Para muchos, ser senador o diputado se transformaría en una antesala para llegar a ser ministro, subentendiéndose que es mejor ser ministro que parlamentario elegido por el pueblo.
El diseño institucional de Chile, marcado por un presidencialismo excesivo, y con mermadas atribuciones parlamentarias en materia de ley, persigue justamente dotar al Congreso, al menos, de suficiente autonomía para representar los intereses ciudadanos, fiscalizar y tomar iniciativas en materias esenciales. Esto se está perdiendo.
La Constitución fue modificada hace pocos años para aceptar la renuncia de un parlamentario en caso de enfermedad grave, agregándose ésta a las causales contenidas en el articulo 60 de la Constitución.
Pienso que no cabe la renuncia para ocupar un cargo en el Ejecutivo, salvo si un parlamentario es elegido Presidente de la República.
A mi juicio, y reflexionando de mi propia experiencia como senador y ministro, hemos entrado en un terreno peligroso, en perjuicio del Congreso, y por ende de la democracia, acentuando la desproporción de poderes entre Ejecutivo y Parlamento.

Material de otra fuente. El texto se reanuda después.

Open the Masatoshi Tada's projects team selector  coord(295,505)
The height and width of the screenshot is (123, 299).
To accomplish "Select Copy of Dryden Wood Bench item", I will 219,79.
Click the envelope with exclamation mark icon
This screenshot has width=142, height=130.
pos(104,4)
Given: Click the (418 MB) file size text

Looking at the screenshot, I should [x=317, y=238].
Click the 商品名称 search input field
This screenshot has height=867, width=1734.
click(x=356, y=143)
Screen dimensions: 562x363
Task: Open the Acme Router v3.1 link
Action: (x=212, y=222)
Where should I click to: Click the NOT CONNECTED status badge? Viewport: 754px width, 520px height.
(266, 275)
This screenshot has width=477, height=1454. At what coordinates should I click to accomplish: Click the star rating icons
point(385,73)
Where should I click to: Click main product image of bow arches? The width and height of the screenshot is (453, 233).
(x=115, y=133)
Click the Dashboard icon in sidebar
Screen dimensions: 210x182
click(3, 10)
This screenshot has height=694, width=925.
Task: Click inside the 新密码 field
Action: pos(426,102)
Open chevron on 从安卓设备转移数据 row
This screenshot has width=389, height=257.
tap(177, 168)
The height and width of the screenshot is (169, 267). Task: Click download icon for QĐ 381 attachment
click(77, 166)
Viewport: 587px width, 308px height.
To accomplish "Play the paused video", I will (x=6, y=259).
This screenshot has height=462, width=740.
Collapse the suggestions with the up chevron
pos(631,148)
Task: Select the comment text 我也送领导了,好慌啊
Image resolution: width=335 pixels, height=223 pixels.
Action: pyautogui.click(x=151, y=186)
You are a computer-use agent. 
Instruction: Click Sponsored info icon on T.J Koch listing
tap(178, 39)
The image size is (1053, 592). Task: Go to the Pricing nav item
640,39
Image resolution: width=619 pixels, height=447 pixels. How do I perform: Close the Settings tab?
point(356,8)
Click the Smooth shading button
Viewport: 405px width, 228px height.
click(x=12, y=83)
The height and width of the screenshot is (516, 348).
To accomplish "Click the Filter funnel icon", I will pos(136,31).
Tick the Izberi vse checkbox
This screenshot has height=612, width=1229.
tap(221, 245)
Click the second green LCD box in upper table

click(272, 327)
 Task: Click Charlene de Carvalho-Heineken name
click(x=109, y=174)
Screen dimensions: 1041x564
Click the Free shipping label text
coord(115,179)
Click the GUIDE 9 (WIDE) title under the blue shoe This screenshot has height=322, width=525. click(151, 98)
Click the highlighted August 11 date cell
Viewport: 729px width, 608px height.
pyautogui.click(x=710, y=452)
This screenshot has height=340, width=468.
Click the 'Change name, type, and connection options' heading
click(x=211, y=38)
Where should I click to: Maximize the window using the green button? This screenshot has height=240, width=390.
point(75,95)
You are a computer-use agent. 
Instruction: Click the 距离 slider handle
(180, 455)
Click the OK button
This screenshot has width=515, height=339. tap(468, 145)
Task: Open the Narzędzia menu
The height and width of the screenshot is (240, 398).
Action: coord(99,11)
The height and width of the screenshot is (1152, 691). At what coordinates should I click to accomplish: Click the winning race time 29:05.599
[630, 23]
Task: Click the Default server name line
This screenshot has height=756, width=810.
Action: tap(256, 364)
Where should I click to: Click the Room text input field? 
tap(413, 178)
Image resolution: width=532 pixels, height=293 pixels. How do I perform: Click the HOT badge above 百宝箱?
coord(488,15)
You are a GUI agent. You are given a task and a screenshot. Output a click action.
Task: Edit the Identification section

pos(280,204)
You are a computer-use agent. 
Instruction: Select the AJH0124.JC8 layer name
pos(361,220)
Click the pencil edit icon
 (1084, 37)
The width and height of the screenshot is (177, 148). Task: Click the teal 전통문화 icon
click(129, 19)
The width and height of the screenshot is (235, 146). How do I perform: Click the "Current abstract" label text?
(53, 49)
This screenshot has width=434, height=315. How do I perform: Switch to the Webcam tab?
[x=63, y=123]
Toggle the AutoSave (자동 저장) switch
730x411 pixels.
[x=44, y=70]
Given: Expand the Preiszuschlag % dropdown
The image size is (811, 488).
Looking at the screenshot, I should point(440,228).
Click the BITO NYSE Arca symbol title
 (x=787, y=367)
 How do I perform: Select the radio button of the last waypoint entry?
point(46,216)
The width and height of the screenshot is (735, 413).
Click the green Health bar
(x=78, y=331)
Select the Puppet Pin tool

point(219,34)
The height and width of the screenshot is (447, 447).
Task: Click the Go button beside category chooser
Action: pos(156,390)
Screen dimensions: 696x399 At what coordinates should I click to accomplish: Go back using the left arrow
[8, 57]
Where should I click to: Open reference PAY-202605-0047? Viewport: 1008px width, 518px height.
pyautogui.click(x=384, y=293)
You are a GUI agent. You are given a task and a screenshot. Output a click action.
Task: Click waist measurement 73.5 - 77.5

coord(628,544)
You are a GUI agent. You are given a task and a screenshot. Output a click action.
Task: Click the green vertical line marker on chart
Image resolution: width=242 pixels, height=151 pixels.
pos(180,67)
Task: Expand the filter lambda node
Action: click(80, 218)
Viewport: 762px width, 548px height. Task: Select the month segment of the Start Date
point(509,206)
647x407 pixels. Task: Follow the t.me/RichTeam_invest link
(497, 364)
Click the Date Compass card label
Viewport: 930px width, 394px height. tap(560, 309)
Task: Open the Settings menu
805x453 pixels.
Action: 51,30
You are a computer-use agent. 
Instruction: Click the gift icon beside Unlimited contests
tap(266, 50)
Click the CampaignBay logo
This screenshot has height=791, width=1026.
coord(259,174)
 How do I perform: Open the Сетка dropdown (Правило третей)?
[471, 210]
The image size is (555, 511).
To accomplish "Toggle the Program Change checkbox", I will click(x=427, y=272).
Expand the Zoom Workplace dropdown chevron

Además, esta práctica, de no ponérsele atajo, resta al Congreso su legitimidad, introduciendo incertidumbre entre los electores sobre el sentido de su voto al momento de elegir a alguien cuya función queda en vilo y, peor, frustra más a los ciudadanos ver aparecer a personas no elegidas, en reemplazo de los que se presentaron como candidatos, comprometiéndose a cumplir una misión que después abandonan.
Los nuevos senadores designados, directamente por los partidos, arrebatan al ciudadano el poder de su voto. Con ello se agudizan los actuales problemas de desafección con el sistema electoral, la concentración de cargos y los partidos políticos. Estaríamos volviendo a los senadores designados, antes por Pinochet, ahora por los partidos.
En consecuencia, me parece indispensable contemplar una reforma constitucional, con la expresa mención a que el cargo elegido no es renunciable, ni menos intercambiable por la función ministerial.
No hacerlo dañaría mas a nuestra democracia, que ya presenta signos evidentes de asfixia y falta de participación.